Onesta, solida e ostinata. Descriverei così sia la musica che il mio percorso musicale. L’onestà è alla base di quello che sento e che sono e per cantare il Blues non puoi mentire. Solidità è il concetto che associo alla musica suonata dagli strumenti veri, ogni suono è prodotto da un oggetto reale, tangibile, solido appunto. E infine l’ostinazione che ho sempre avuto nell’intraprendere un percorso che sapevo non mi avrebbe mai portato al grande pubblico. Ostinazione nel non scendere a compromessi e a rispettare me stessa e i miei desideri. Alla Veronica di vent’anni fa non rimprovero nulla perché è la stessa che mi ha messo su questa strada forse ne invidio l’innocenza. Ma non ne sono del tutto sicura!
Essere donna è stato mai un problema per te?
Più che un problema lo definirei uno svantaggio, e in questo senso sì, lo è stato. Ho dovuto lavorare il doppio, forse il triplo per farmi valere rispetto ad un collega uomo. Il mondo musicale è ancora oggi altamente patriarcale e male-oriented, siamo spesso soggette a giudizi che poco o nulla hanno a che fare con il nostro operato. E ovviamente ne paghiamo il prezzo in termini di carriera.
Il tuo nuovo disco parla di donne, sessualità, problemi, tradimenti e di libertà di essere se stesse: qual è stata la sua genesi? Ed il brano che cristallizza maggiormente il tuo lavoro?
Da molto tempo desideravo dedicare un disco alle donne da cui ho imparato a cantare il Blues, la genesi è stata lunga ma il tempo mi ha permesso di curare i dettagli e metterci tutta l’attenzione e la dedizione che si riservano alle cose alle quali si tiene di più. Ho cercato di creare un ventaglio di sfumature che rendessero l’idea di quello che si ascoltava e si creava all’epoca, quindi ogni brano ha una sua importanza per me. Un brano però va citato per la modernità del messaggio che trasmette ed è B.D. WOMEN’S BLUES, scritto e inciso da Lucille Bogan nel 1935. “B.D.” sta per “bull dyke” o “bull dagger”, entrambi sono termini gergali tipicamente usati per riferirsi a donne afroamericane lesbiche e mascoline. La Bogan scrive del suo desiderio di vivere in un’epoca in cui le donne lesbiche non sentano la pressione sociale di dover sposare un uomo e possano vivere serenamente la loro condizione. La trovo un’affermazione incredibilmente progressista per l’epoca!

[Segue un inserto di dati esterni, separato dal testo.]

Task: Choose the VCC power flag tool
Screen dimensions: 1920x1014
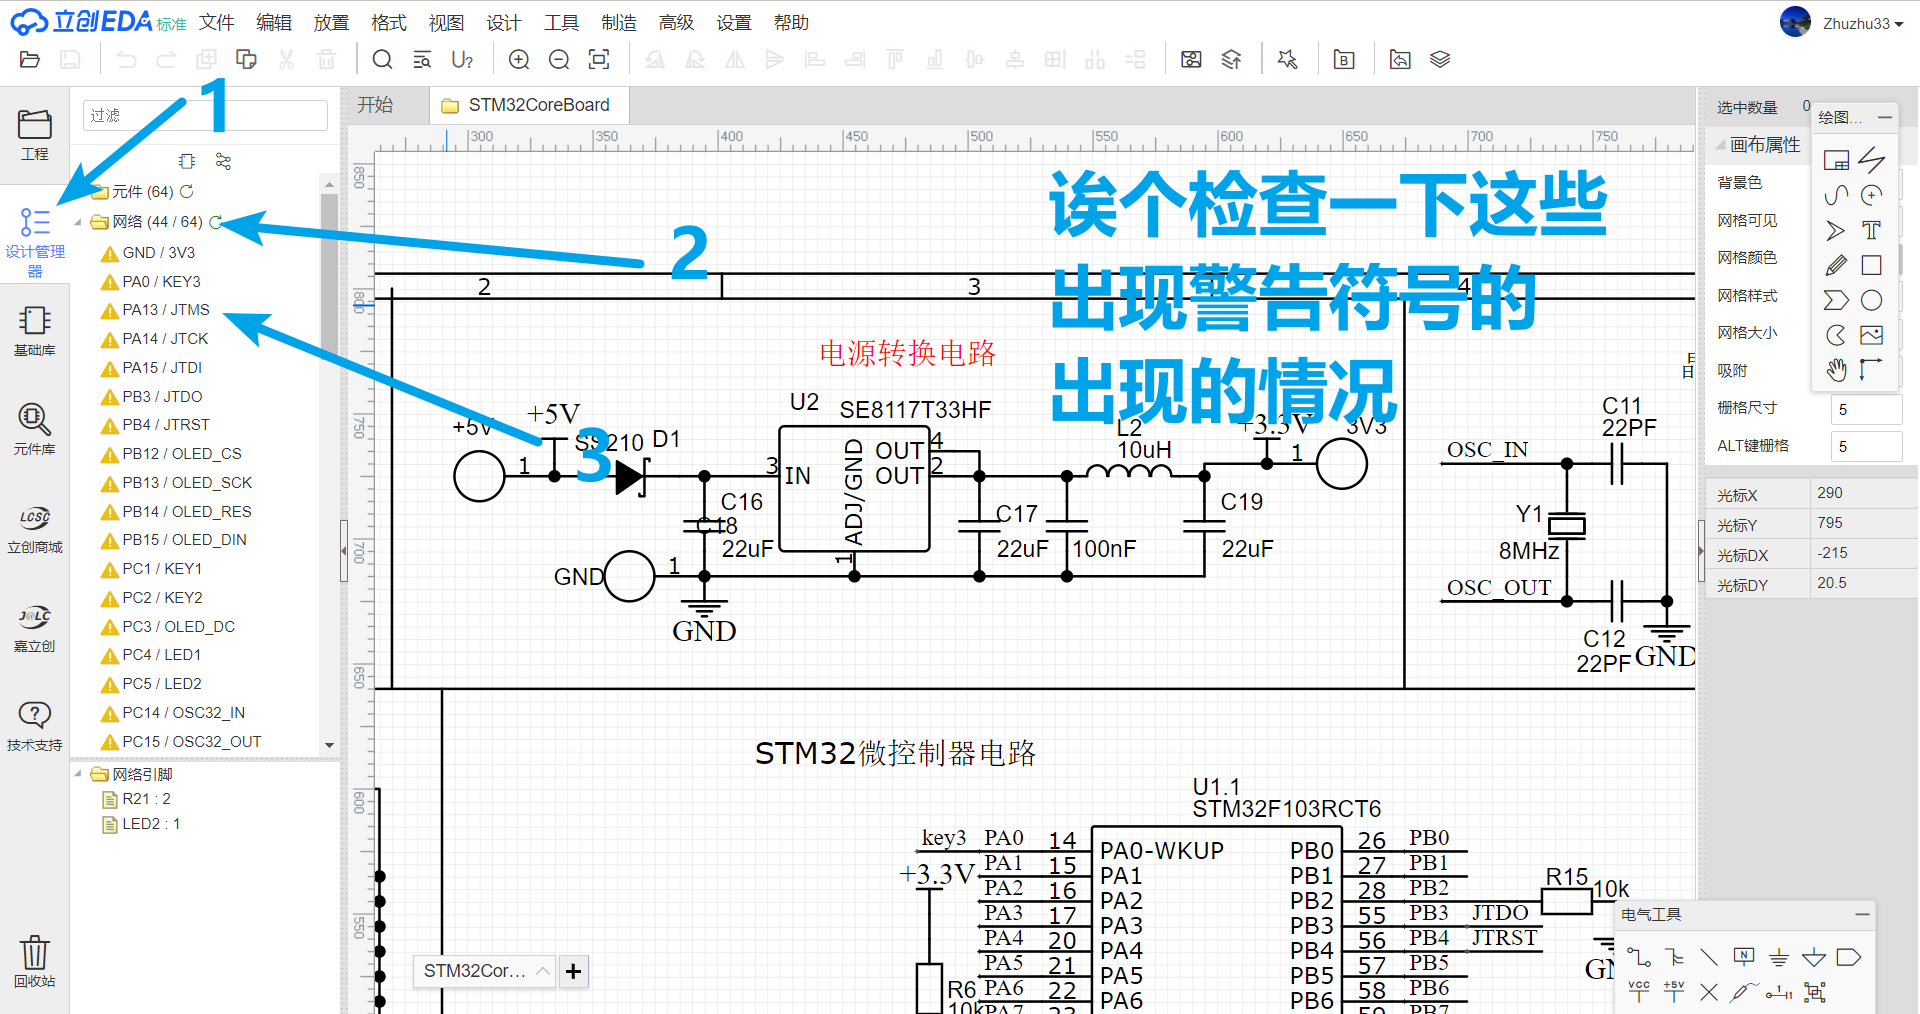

Com’è nata la collaborazione con Roberta Maddalena Bireau e l’idea per la grafica del disco?
Seguo Roberta da molti anni e ne ho sempre ammirato il talento. Amo il suo lavoro e il suo modo di trasmettere concetti importanti attraverso l’arte. Per la copertina del disco volevo che fosse una donna a vestire le mie “Bawdy Black Pearls” e ho pensato a lei immediatamente. Ci siamo confrontate molto e alla fine è nata questa meravigliosa illustrazione che mi ha colpito al cuore dal primo secondo che l’ho vista: una bocca spalancata da cui emerge una figura femminile che sorregge una chitarra. Una donna, che rappresenta tutte le donne, che emerge dalle sue viscere ed è finalmente libera di esprimersi.
In un periodo storico in cui parlare di sorellanza, empowerment e femminismo va di moda, in che modo parlarne in modo genuino e veritiero? Come un’/un artista può essere di supporto (e conforto) su questi temi?
Credo che il punto sia proprio quello di andare alla fonte di questa narrazione, di capire da dove parte e come si è evoluta e si sta evolvendo. Per me è sempre stato esaltante scoprire che la musica che amo e che ha mediamente un secolo di età, è ancora estremamente moderna e parla a tutte le generazioni e classi sociali. Diffondere questi concetti è imperativo e approfondirne il contesto in cui sono nati è doveroso, solo così cessano di essere slogan senza un vero contenuto. Il ruolo dell’artista è senz’altro quello di promuovere questa conoscenza, di mettere a nudo i temi, la responsabilità dell’artista è di sfruttare la propria capacità comunicativa per arrivare a più persone possibili e stimolare un pensiero, un dibattito e un’azione.